2007-08-04 15:29:58 | Weblog
 土曜日の早朝、日曜日の夜、お客さんの時間に合わせた営業あります。中々、完全休日がありません。

 また、本日は雨天で、走れません。走り込みができず少々あせりを感じています。



 『ホワイトハウスから徒歩5分』 その5 

 2004年4月 日本人3人がイラクで誘拐、人質になりました。

 国家には、自国民保護の大原則があるというのに、「自己責任」などと言い出し、自衛隊派遣という「国策」に従わない奴は助けないという暴論がおこりました。

 某ナンミョーホーレンゲー教政党の幹部は、「損害賠償をするかどうかは別として、政府は事件への対応にかかった費用を国民に明らかにすべきだ。」と発言しました。

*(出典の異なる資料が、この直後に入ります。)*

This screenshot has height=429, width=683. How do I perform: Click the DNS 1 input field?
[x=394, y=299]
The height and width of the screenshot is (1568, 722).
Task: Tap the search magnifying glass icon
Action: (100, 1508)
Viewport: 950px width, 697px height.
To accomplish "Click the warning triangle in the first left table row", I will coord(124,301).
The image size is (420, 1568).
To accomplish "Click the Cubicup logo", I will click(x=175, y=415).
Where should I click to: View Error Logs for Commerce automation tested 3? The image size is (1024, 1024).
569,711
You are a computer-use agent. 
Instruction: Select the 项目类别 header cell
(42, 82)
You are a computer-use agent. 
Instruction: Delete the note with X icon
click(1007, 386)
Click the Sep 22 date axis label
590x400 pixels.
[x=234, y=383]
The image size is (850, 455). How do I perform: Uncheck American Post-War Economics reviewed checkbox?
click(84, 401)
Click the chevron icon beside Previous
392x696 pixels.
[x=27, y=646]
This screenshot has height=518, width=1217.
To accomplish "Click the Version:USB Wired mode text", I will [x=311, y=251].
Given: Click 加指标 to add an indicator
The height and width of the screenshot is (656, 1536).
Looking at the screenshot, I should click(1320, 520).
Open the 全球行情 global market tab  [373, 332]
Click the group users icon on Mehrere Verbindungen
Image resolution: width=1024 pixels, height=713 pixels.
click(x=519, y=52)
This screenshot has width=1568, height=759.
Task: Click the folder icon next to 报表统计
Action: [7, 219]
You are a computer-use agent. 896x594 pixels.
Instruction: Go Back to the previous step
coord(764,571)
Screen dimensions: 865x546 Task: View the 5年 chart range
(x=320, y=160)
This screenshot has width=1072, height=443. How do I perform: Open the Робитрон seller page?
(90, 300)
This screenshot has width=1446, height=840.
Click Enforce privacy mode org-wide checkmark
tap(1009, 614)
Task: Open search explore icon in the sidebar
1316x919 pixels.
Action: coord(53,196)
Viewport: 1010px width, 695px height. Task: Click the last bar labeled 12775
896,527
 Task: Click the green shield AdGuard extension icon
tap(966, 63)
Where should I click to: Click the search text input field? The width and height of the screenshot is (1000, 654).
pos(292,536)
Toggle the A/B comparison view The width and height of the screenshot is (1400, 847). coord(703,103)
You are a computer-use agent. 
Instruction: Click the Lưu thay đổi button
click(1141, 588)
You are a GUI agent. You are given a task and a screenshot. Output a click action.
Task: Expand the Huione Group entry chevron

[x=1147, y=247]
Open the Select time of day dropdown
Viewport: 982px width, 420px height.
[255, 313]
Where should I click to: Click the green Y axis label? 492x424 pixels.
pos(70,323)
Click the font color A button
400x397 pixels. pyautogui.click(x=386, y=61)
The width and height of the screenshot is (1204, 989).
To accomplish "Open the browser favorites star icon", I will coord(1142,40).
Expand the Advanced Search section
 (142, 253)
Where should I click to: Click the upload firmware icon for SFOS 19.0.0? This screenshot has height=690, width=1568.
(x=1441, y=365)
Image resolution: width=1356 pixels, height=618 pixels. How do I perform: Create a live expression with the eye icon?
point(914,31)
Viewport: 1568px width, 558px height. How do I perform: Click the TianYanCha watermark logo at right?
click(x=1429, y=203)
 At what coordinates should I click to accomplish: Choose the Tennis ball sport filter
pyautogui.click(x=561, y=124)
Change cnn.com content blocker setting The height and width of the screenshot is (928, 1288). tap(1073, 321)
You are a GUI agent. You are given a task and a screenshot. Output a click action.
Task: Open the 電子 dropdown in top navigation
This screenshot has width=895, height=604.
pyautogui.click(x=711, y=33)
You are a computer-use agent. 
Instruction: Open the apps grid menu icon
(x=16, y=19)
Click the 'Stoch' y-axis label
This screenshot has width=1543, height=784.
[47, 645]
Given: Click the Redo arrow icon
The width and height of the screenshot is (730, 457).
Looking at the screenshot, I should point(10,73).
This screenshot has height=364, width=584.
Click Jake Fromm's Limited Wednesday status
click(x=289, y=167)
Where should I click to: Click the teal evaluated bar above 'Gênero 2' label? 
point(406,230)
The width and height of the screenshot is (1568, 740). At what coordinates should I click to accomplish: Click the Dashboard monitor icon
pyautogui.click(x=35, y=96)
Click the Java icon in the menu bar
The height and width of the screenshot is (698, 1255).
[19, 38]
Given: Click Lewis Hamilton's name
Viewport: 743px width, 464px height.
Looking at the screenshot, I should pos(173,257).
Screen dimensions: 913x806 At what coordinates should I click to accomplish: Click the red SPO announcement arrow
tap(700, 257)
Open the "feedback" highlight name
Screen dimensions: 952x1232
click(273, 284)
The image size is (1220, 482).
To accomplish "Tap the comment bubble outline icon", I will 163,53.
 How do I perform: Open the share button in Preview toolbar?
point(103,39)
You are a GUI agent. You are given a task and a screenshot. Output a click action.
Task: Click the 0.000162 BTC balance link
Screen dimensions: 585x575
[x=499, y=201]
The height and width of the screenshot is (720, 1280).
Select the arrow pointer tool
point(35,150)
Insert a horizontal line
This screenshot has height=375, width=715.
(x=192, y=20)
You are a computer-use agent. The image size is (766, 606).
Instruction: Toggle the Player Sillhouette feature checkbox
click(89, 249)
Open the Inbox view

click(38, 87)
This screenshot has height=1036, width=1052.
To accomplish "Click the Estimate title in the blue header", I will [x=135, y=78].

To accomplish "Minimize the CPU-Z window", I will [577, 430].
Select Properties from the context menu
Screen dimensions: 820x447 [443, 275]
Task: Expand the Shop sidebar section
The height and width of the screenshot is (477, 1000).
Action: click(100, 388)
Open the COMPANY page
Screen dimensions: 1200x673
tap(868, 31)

 2004.4.15 コリン・L・パウエル国務長官との対談

 彼ら日本人が高邁な思いを胸に、良かれと願い、あえて危険に身を投じたことを私は大変嬉しく思います。日本の皆さんも、そのような
行動をあえて取った日本市民がいたことを大いに誇らしく思うべきである。

 あのパウエルがまともに感じてしまうような錯覚に陥ります。



 4.19 ボブ・ウッドワード記者による「Plann of Attack (攻撃計画)」が出版された。

 その中から、イラク攻撃前にブッシュが事前に「戦争をすべきかどうか」を相談したのは、あの死神ライスとカレン・ヒューズ女史(選挙広報担当)の2人の女性のみであった。

 チェイニー副大統領は、サウジ駐米大使に事前に、攻撃プランを提示して協力を求め、引き換えに、大統領選挙の前に石油価格を引き下げてもらいように持ちかけた。
 
 テネットCIA長官は、「大量破壊兵器の保持は、スラムダンク(バスケット)くらい絶対確実だ」とブッシュに報告している。

 テネットは、その後まもなく辞任することになる。



 2004年5月 アブグレイブ刑務所でイラク人虐待事件が発生

 人間はある種の状況下では、いくらでも残忍になる。他人をまるでモノのように扱い、思う存分にいたぶることができる。
 相手の絶対的無抵抗が保証されていれば、その相手は、人間の尊厳を剥奪された単なるモノになる。



 金平氏のこの言葉には、違和を感じます。氏は、普段の人間は残忍で無いと言う自分を含めた前提で語っています。また、後段の論理は、武装の論理の容易に繋がってしまいます。

 氏のカマトトぶりには時々あきれます。